**Task to carry out:** Turn the items below into a numbered list, dropping any blank lines. Leave the pictures out of your answer.

Items on finding words and elements:
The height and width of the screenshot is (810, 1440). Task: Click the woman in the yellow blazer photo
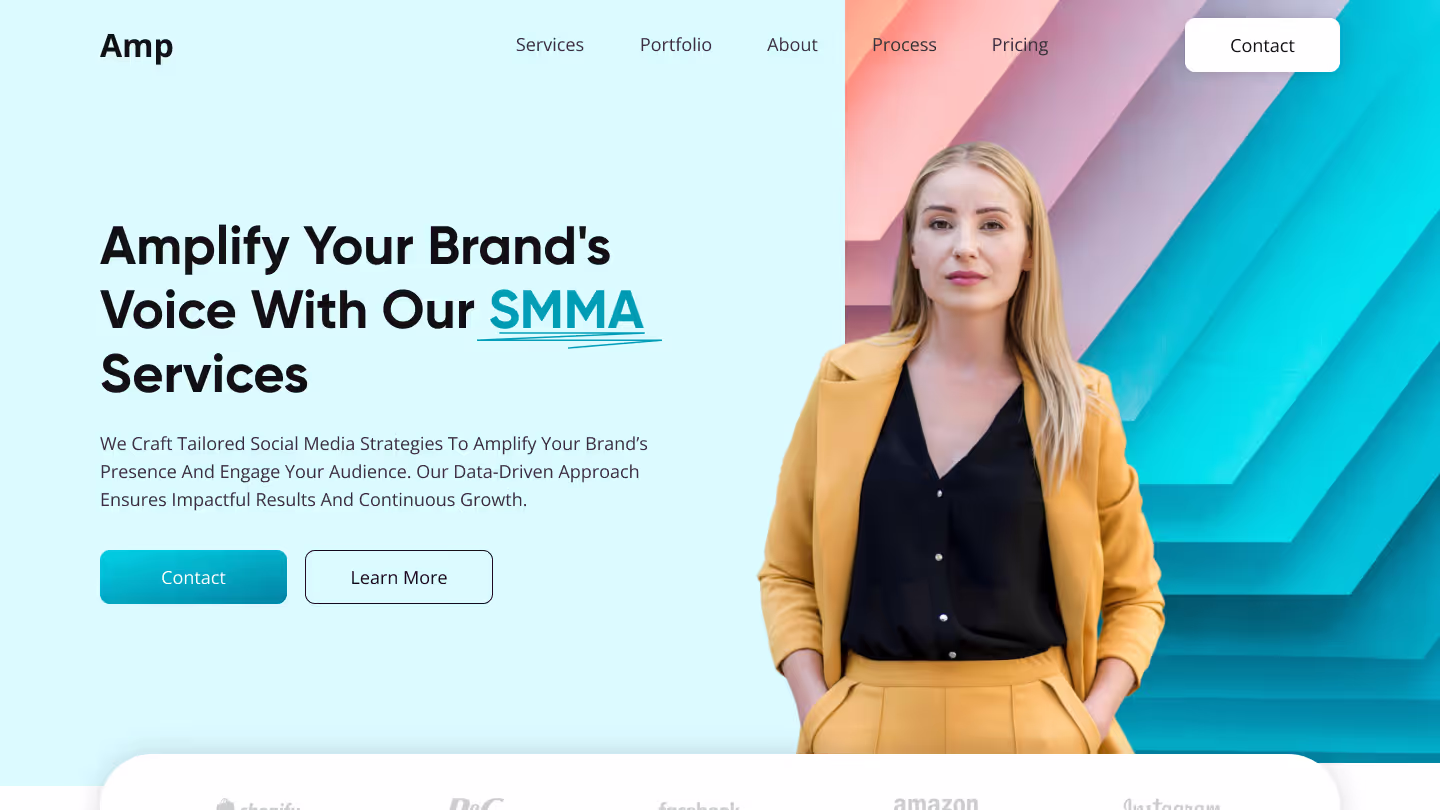960,450
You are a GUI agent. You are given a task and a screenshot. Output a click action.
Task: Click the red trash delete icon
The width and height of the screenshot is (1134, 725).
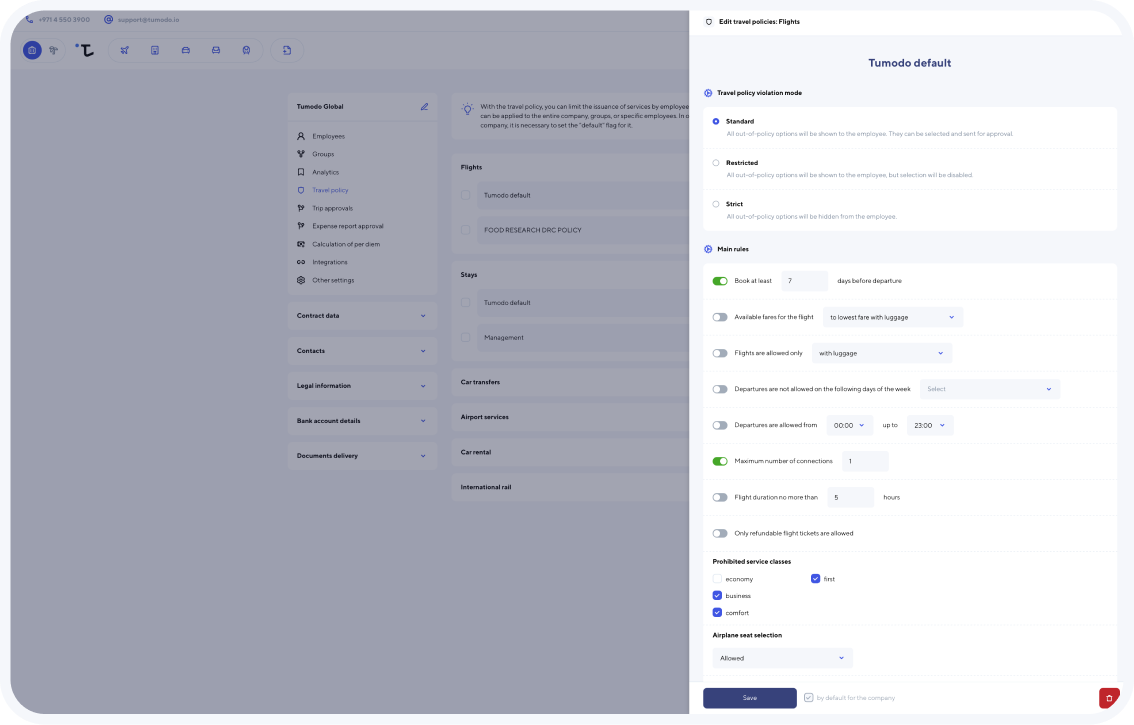(x=1109, y=698)
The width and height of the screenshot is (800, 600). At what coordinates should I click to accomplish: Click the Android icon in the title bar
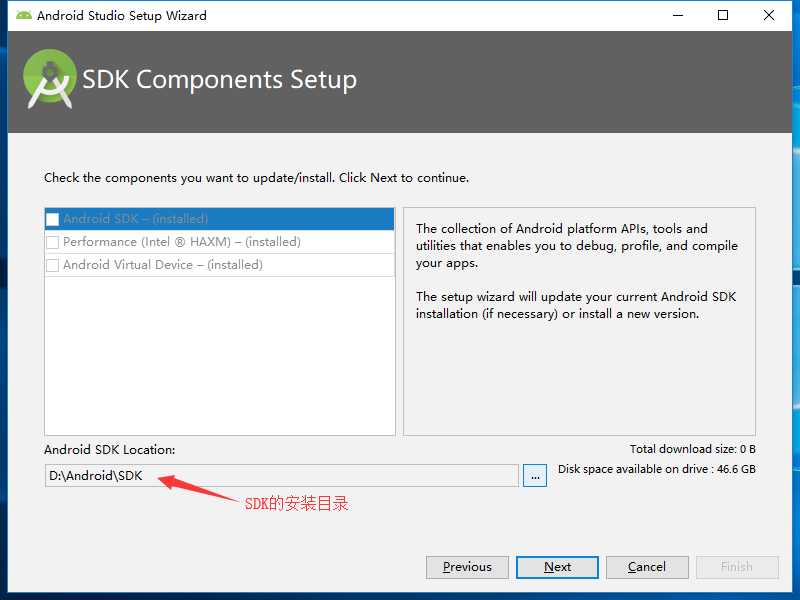pyautogui.click(x=23, y=15)
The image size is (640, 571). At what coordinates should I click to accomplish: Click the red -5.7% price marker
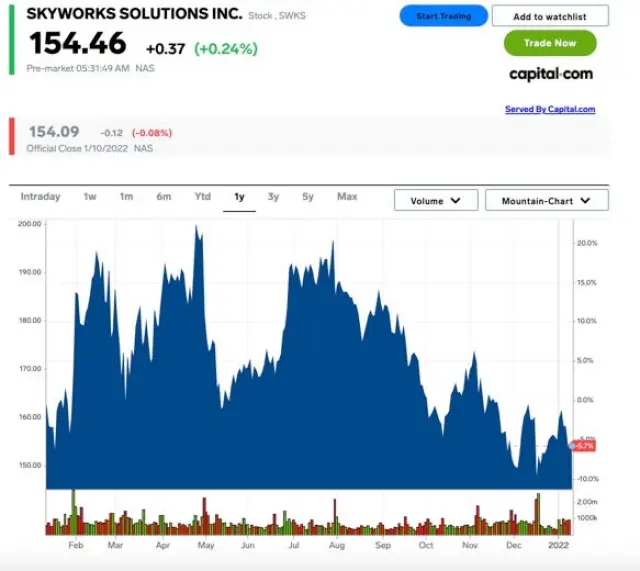tap(583, 445)
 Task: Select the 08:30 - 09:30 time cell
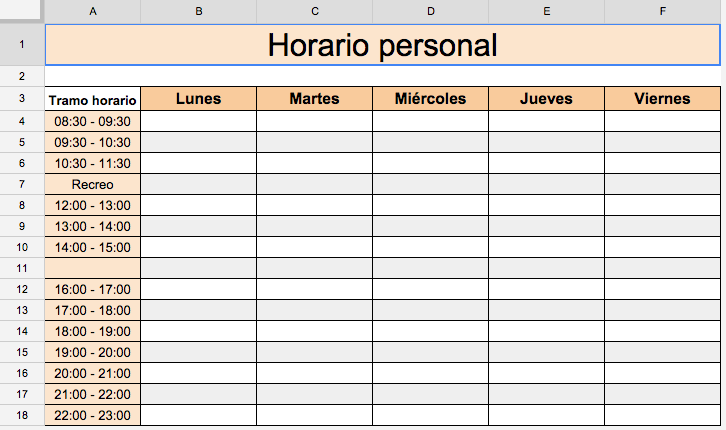(93, 121)
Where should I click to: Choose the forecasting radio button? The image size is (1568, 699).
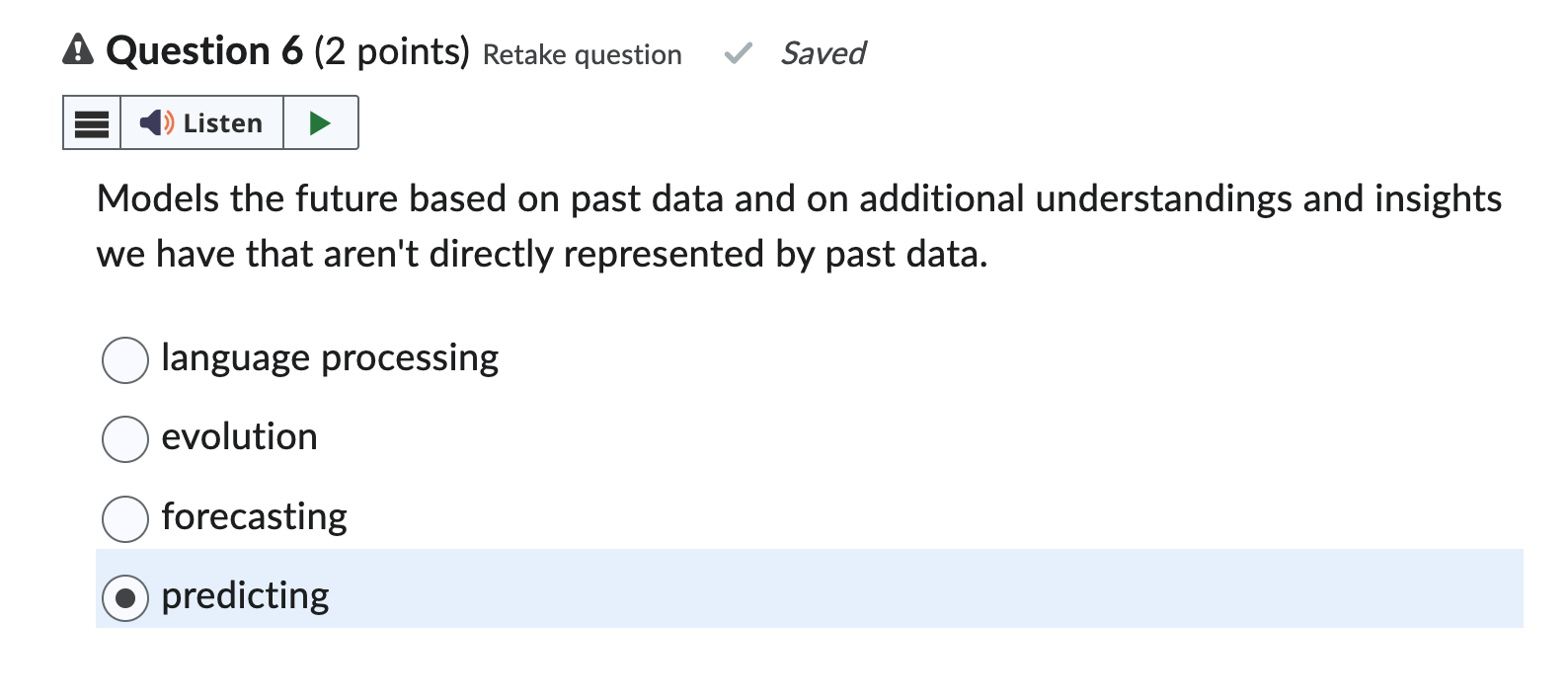pos(125,518)
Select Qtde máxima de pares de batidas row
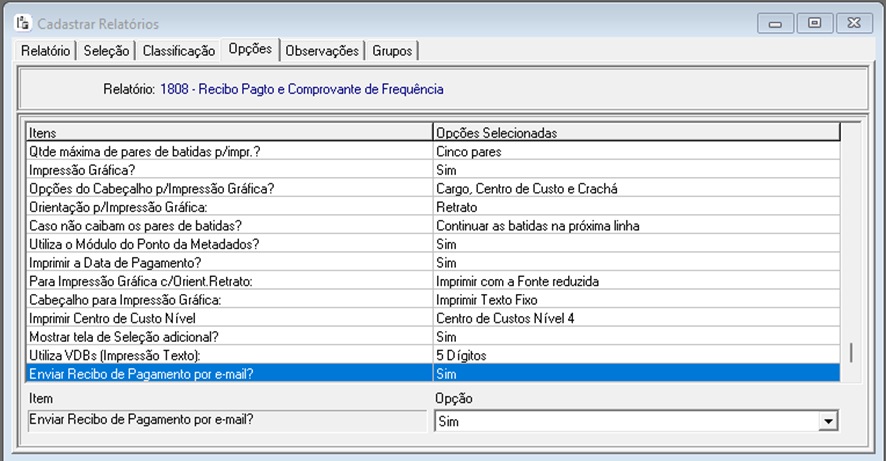Screen dimensions: 886x461 (x=228, y=153)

**Exercise solution:**
1. The height and width of the screenshot is (810, 1440). Task: Click the woman in the yellow blazer photo
2. 960,450
3. You are a GUI agent. You are given a task and a screenshot. Output a click action.
4. Task: Click the red trash delete icon
5. The width and height of the screenshot is (1134, 725).
6. (x=1109, y=698)
7. The width and height of the screenshot is (800, 600). At what coordinates should I click to accomplish: Click the Android icon in the title bar
8. pyautogui.click(x=23, y=15)
9. The image size is (640, 571). At what coordinates should I click to accomplish: Click the red -5.7% price marker
10. tap(583, 445)
11.  Task: Select the 08:30 - 09:30 time cell
12. (93, 121)
13. Where should I click to: Choose the forecasting radio button? The image size is (1568, 699).
14. pos(125,518)
15. Select Qtde máxima de pares de batidas row
16. Screen dimensions: 886x461 (x=228, y=153)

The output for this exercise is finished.